§ **Directions**:
In the material below, the lines from the one containing "Image resolution: width=643" through the one containing "Given: Select Ports (COM & LPT) entry" are to be given again exactly, ends included, and no others.

§ **Material for this exercise**:
_ _ _ _

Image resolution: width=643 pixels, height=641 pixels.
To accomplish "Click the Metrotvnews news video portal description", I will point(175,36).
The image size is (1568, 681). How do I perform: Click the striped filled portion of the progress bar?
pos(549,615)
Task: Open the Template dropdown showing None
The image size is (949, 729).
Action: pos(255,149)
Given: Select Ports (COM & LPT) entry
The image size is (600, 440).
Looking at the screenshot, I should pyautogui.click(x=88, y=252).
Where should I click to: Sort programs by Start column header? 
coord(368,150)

_ _ _ _

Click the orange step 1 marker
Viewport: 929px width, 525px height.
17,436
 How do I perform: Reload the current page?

_ _ _ _

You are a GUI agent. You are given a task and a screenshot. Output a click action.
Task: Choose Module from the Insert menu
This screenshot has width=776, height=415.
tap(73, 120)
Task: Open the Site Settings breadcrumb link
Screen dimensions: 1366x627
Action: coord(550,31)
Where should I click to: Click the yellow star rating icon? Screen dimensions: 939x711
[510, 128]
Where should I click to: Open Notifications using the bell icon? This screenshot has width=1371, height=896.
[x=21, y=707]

_ _ _ _

§ **Task response**:
Image resolution: width=643 pixels, height=641 pixels.
To accomplish "Click the Metrotvnews news video portal description", I will point(175,36).
The image size is (1568, 681). How do I perform: Click the striped filled portion of the progress bar?
pos(549,615)
Task: Open the Template dropdown showing None
The image size is (949, 729).
Action: pos(255,149)
Given: Select Ports (COM & LPT) entry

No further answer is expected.